(Extracted data entries)
====

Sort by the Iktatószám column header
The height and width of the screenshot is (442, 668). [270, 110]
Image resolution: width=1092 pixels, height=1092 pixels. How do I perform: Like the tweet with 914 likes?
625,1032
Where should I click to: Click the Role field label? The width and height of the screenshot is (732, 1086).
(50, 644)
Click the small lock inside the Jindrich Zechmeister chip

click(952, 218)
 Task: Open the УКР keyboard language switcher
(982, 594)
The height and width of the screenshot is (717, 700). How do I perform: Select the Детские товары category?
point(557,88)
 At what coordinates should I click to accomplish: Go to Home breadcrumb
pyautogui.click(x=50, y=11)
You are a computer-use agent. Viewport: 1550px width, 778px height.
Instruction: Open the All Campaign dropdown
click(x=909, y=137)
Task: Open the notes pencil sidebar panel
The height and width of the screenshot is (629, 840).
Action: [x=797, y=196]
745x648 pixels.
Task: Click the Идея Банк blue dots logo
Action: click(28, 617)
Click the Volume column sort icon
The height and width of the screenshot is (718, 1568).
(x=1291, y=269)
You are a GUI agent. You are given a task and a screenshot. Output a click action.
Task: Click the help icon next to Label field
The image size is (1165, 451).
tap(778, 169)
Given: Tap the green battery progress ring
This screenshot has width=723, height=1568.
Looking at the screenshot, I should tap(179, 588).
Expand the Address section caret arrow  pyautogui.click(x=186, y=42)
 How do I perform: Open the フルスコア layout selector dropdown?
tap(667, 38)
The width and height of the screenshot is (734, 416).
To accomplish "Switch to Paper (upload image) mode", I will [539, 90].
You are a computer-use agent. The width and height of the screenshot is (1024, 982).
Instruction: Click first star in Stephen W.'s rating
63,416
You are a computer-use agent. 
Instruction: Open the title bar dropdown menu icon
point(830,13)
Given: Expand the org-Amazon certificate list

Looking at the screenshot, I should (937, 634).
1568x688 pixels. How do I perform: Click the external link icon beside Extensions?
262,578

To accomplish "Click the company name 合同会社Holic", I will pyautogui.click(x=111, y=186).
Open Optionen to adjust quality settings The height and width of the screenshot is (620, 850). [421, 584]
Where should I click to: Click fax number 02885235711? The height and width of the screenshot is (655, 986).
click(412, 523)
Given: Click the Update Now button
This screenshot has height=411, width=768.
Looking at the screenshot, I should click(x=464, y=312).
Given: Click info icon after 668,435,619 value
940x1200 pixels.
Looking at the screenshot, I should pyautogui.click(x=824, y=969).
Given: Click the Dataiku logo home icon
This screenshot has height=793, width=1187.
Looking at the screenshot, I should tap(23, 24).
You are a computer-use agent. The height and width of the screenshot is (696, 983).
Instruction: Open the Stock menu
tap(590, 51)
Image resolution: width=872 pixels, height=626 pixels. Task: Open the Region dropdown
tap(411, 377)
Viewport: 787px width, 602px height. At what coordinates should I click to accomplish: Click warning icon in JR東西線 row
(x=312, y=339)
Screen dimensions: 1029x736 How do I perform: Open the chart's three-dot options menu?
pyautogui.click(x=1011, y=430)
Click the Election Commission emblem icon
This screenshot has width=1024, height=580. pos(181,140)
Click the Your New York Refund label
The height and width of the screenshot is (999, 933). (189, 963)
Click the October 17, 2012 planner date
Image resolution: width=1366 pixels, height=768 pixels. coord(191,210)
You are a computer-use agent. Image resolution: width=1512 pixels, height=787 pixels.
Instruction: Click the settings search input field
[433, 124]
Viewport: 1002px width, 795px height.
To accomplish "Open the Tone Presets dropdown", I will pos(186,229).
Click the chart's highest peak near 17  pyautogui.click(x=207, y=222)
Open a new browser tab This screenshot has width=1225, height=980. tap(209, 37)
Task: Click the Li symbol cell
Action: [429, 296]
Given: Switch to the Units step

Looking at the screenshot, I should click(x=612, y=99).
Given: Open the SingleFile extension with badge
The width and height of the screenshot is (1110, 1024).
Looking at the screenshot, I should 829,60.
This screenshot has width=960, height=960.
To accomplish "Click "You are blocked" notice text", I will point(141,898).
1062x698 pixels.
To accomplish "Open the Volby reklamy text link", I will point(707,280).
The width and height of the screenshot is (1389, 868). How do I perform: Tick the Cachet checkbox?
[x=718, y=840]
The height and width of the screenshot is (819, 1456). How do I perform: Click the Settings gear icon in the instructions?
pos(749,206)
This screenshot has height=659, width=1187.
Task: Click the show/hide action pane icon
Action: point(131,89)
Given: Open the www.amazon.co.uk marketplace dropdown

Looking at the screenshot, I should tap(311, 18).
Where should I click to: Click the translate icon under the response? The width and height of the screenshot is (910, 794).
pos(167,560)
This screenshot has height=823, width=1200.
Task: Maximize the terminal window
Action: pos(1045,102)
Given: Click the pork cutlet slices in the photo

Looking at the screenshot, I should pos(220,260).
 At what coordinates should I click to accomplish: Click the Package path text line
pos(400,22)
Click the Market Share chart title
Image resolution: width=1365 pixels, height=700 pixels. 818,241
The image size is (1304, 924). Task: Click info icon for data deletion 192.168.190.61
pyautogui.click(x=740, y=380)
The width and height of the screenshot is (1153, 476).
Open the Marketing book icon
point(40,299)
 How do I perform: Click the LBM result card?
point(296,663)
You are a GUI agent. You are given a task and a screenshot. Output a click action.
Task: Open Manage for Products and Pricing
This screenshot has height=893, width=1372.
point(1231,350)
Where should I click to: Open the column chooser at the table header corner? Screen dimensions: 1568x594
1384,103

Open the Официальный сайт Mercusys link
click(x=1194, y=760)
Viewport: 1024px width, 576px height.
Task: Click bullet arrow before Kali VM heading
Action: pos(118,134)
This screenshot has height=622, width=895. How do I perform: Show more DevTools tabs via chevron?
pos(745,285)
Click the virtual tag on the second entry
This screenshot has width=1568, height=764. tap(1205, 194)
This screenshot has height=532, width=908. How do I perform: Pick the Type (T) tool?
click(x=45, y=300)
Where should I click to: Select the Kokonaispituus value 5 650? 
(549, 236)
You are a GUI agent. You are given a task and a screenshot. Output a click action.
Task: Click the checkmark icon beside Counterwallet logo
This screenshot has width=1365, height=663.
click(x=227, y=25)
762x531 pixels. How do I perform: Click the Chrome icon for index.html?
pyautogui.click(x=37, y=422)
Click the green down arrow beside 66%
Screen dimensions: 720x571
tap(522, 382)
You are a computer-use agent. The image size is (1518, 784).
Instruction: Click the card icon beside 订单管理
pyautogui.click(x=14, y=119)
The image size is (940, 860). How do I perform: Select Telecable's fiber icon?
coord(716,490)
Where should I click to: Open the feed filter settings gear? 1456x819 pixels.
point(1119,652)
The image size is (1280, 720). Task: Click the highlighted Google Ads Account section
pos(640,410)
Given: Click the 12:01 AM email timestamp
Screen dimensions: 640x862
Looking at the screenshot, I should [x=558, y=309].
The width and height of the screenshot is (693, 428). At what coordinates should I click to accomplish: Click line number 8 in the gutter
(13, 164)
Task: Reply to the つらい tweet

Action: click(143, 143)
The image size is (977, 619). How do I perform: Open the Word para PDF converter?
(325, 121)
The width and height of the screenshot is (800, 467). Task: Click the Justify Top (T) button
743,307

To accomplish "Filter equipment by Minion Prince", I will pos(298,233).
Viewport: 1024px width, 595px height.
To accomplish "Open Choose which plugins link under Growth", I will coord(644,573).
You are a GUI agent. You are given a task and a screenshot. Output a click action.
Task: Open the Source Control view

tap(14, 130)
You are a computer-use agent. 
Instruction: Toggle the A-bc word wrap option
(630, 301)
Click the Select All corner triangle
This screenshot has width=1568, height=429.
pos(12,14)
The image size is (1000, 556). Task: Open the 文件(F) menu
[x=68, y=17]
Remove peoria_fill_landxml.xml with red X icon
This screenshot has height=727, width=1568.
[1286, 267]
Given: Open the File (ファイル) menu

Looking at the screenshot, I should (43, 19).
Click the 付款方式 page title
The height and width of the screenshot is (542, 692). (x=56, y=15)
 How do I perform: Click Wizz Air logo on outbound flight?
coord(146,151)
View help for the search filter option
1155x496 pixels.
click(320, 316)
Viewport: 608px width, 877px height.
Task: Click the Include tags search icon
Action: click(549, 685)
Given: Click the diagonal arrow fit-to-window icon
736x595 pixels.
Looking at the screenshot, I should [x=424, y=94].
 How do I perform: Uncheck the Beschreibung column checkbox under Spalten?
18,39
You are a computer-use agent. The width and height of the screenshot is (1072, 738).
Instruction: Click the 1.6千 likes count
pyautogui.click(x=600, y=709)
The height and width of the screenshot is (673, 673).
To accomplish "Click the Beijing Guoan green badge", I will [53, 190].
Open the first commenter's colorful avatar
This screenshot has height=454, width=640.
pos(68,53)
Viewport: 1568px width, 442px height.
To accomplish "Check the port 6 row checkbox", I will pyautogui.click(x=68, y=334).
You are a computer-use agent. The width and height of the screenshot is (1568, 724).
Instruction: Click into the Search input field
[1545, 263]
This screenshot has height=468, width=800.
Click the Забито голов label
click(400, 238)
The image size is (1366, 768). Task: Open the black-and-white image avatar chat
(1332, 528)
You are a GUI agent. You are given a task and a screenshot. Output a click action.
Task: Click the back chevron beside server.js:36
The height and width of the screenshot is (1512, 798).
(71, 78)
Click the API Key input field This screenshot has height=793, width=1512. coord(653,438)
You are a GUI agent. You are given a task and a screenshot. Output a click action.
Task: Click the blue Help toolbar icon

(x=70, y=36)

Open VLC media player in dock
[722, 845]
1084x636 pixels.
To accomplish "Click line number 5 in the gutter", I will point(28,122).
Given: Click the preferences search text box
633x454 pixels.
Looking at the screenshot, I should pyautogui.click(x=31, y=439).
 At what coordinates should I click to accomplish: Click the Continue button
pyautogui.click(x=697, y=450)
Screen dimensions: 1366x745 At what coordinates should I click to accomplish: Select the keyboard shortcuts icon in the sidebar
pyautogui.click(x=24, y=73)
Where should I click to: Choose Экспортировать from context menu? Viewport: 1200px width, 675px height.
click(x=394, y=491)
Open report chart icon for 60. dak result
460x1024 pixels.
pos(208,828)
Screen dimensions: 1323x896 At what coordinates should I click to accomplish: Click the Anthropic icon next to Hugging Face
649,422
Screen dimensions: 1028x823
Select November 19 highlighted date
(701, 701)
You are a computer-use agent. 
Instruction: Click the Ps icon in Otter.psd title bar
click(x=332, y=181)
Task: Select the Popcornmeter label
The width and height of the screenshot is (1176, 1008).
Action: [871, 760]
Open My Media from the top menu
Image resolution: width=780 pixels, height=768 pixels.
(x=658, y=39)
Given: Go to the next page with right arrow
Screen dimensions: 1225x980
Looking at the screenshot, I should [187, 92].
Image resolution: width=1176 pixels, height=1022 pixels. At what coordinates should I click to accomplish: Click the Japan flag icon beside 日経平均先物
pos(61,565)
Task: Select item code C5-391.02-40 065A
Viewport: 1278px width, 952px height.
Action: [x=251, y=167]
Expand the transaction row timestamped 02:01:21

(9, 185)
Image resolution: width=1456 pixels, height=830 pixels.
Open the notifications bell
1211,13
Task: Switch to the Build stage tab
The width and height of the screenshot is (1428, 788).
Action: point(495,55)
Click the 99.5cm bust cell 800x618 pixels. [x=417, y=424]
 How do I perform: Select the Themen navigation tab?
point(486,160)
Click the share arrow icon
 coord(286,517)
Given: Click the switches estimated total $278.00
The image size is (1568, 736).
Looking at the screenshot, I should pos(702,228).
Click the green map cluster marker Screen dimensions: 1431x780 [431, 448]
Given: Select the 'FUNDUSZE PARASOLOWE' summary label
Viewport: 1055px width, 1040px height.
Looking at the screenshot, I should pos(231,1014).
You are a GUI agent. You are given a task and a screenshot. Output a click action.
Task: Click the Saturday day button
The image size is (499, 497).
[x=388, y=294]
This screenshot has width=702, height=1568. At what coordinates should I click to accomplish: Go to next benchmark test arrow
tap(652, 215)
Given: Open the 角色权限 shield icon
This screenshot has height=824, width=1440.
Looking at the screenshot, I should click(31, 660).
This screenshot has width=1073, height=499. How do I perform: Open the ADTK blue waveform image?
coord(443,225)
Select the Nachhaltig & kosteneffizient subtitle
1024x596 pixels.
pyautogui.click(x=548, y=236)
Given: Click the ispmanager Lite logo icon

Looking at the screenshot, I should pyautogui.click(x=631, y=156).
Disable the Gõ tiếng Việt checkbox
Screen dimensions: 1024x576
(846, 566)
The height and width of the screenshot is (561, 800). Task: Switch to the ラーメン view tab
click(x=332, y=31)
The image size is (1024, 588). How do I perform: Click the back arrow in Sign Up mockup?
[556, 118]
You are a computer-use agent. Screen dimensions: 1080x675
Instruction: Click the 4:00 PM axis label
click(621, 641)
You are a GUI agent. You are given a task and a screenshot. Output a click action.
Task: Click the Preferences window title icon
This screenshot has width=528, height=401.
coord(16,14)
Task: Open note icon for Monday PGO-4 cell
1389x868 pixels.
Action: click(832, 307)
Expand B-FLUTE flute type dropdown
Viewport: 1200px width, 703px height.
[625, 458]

====

→ AIM OF THE TASK
Return each line in the records that holds the string "computer".

→ ANSWER TO THE EXERCISE
You are a computer-use agent. Viewport: 1550px width, 778px height.
You are a computer-use agent. The width and height of the screenshot is (1024, 982).
You are a computer-use agent. 
You are a computer-use agent. The height and width of the screenshot is (696, 983).
You are a computer-use agent. Image resolution: width=1512 pixels, height=787 pixels.
You are a computer-use agent. The image size is (1518, 784).
You are a computer-use agent. 
You are a computer-use agent. The width and height of the screenshot is (1072, 738).
You are a computer-use agent. The width and height of the screenshot is (1568, 724).
You are a computer-use agent. 
You are a computer-use agent. Screen dimensions: 1080x675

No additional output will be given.